▶ _EXERCISE GOAL_
Only the lines from the top of the following listing through the line with "Task: Click the word" belong in your answer, exactly as written.

|---|

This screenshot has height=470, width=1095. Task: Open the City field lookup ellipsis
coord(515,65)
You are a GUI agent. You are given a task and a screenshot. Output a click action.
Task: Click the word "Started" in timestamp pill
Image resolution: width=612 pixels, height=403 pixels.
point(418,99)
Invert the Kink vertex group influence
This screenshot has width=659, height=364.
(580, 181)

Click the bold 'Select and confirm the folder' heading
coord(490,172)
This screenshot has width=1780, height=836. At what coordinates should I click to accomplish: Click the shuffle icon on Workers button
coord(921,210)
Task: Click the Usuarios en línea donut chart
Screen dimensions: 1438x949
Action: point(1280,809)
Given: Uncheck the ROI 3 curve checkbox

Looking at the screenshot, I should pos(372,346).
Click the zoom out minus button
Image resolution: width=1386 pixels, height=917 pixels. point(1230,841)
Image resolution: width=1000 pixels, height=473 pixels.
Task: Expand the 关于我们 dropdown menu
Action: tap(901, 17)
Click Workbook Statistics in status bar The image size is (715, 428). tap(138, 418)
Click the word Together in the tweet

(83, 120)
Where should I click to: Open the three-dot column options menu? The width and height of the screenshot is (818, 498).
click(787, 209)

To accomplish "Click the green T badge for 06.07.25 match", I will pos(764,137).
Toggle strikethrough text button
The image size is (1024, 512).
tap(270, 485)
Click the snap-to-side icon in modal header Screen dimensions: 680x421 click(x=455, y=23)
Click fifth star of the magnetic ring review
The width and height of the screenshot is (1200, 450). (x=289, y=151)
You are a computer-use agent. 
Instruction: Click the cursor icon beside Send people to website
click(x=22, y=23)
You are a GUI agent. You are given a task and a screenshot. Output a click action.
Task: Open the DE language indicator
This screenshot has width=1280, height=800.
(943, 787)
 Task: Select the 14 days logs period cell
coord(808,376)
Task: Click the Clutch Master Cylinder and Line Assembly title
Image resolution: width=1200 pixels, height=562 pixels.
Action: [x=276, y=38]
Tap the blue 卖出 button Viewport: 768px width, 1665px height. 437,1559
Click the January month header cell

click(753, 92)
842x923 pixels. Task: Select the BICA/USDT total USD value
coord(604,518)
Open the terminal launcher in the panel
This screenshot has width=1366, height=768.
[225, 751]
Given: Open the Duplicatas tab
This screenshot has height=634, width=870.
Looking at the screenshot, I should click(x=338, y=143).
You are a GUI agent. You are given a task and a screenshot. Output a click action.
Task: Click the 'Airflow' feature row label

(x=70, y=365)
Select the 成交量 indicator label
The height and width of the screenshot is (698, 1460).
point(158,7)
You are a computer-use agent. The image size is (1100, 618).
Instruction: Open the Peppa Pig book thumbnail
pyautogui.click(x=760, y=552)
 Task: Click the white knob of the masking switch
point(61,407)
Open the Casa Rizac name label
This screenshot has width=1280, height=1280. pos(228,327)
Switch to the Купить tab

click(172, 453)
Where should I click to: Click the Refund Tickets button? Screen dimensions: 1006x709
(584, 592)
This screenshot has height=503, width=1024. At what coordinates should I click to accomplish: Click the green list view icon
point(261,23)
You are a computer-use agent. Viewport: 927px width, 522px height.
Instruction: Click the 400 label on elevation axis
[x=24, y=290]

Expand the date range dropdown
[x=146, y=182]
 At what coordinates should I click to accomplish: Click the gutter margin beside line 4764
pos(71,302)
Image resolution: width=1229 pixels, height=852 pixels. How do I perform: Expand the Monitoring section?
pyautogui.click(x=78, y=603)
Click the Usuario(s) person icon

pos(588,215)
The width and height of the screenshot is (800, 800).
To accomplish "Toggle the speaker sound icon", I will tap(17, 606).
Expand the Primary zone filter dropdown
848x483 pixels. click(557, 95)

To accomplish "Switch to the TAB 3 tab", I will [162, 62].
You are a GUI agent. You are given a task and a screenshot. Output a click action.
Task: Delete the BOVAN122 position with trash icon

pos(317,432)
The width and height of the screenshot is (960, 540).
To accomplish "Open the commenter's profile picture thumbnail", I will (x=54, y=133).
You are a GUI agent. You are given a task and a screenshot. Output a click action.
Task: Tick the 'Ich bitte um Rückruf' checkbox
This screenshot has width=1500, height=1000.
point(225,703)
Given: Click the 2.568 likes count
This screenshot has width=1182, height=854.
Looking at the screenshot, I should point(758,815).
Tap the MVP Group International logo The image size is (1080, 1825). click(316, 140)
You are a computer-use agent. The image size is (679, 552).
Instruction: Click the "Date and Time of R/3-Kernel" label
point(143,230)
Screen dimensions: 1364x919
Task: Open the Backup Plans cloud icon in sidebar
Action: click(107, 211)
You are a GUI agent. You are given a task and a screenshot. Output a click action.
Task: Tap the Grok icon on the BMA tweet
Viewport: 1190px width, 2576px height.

|---|

▶ _SOLUTION TO THE EXERCISE_
This screenshot has height=470, width=1095. Task: Open the City field lookup ellipsis
coord(515,65)
You are a GUI agent. You are given a task and a screenshot. Output a click action.
Task: Click the word "Started" in timestamp pill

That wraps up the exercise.